What’s the biggest challenge you confront, in your annual survey process? Without question, the biggest challenge is getting people to complete the questionnaire each year. Everyone (or it seems as if everyone) wants the data the survey provides. But often, it feels like pulling teeth to get people—CIOs and senior campus technology officers—to complete the questionnaire. We depend on the “kindness of strangers,” (college and university IT officers) for the institutional data that campuses use for benchmarking purposes. And institutions and IT officers use our data to help address some key IT issues: How are we doing compared to our peers? What are we doing well and what must we do better? Many campus officials complain about the rising costs of IT.

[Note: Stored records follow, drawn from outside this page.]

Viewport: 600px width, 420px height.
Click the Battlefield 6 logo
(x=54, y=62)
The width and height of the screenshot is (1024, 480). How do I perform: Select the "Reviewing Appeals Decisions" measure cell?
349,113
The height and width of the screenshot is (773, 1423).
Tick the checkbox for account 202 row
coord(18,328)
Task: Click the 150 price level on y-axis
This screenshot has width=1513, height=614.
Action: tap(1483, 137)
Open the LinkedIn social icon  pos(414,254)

What have you learned about IT expenditures over the past 15 years? I’m not sure anyone really knows just how much money any one college or university really spends on IT. It’s probably like the CIA budget: You would need a team of very skilled forensic accountants to come up with an informed assessment of total campus IT spending—central and departmental expenditures, hardware, software, personnel, etc. A lot of the IT spending is decentralized in academic departments and operating units. And much of the true personnel costs often are not tagged as an IT expense (such as the graduate or work-study student who d'es IT support for an academic department or research project). That said, we do know that campus IT spending consumes lots of money, about 5 to 7 percent of total institutional spending (according to data from Campus Computing); that’s probably double the number from 15 or 20 years ago. We track some data on IT spending, but the best data available are from the annual Educause Core Data Survey Report (www.educause.edu/coredata).

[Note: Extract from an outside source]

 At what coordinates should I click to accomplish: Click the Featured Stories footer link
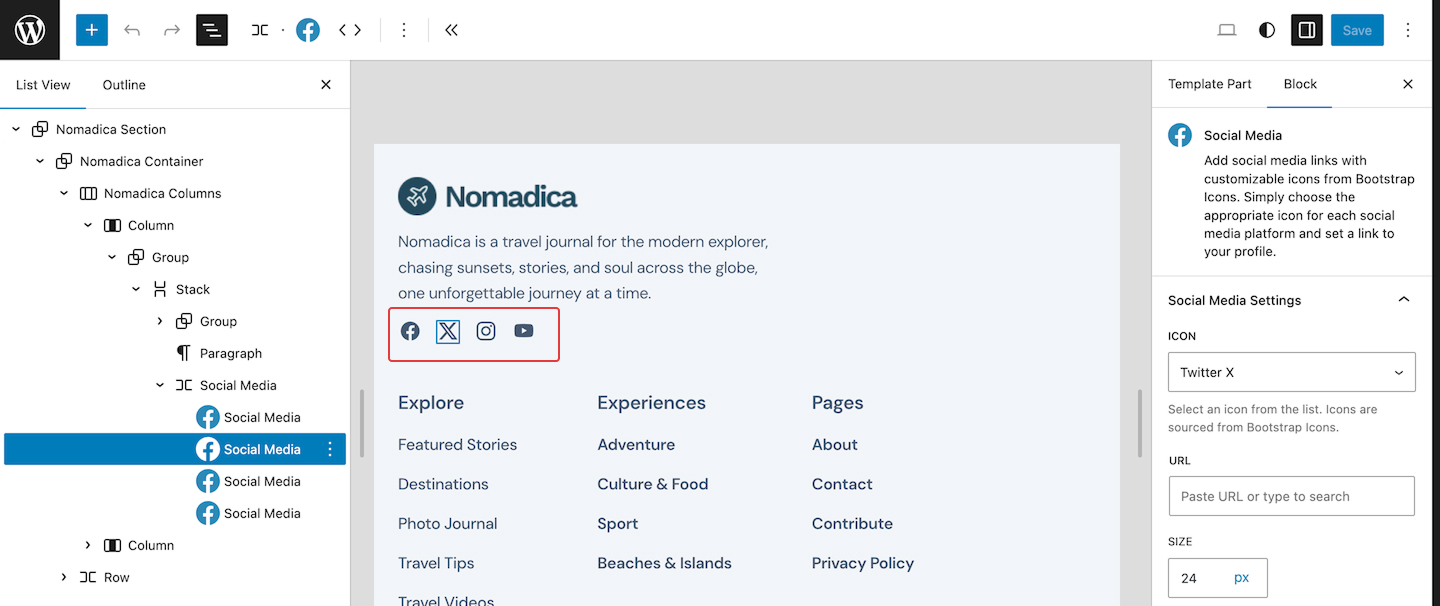[457, 444]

Has campus IT leadership changed over the past 15 to 20 years? IT leadership has changed significantly over the past two decades. We’ve seen a dramatic shift in the focus of campus IT organizations from product and technology issues (Which products? Which is the “best” computer?) to service issues (How do we provide these resources to students, faculty, and staff?). Concurrently, the IT leadership has changed. With due respect to IT officers (then and now), in the early years of the so-called, much-hyped “computer revolution in education,” campuses would hire “heavy metal” guys—generally men with engineering or computer science degrees—to “manage” and contain the computer/ technology issues on campus. Technology was seen largely as a product problem. Today, a new generation of campus IT leaders recognize that technology really is a service issue. Moreover, many CIOs or senior campus IT officers now come to IT from the faculty ranks, and without computer science or engineering degrees. This new generation focuses on planning, policy, programs, and people. They don’t ignore the bits, bytes, and network stuff, but they recognize IT as a service issue. Also, and interestingly, many of the new IT leaders are women, not “heavy metal” guys. Some examples of this new generation who come to the CIO position from the academic side of the campus house: Diane Balestri (Ph.D., Literature) was CIO at Vassar College (NY) and later, Brown University (RI), before her untimely passing a few years ago; Diana Oblinger (Ph.D., Plant Sciences), was CIO for the University of North Carolina system before her current VP appointment to Educause; Lev Gonick (Ph.D., Political Science) is CIO at Case Western Reserve University (OH); Polly McClure (Ph.D., Botany), is the CIO at Cornell University (NY). Educause President Brian Hawkins (Ph.D., Organizational Development) was the CIO at Brown more than a decade ago. These individuals and many others have followed different paths to their current IT leadership positions. But those paths also document the significant shift in campus IT issues and organizations from a (narrow) focus on IT products to a (broad) concern with IT resources and services.

Any final comments? My sincere thanks to the many individuals who have supported The Campus Computing Project by completing our annual survey. Unsolicited e-mails and conference hallway conversations suggest that the project has proven useful to the campus community. And for those of you who have passed on the invitation to participate in the annual survey: We keep lists and know who you are.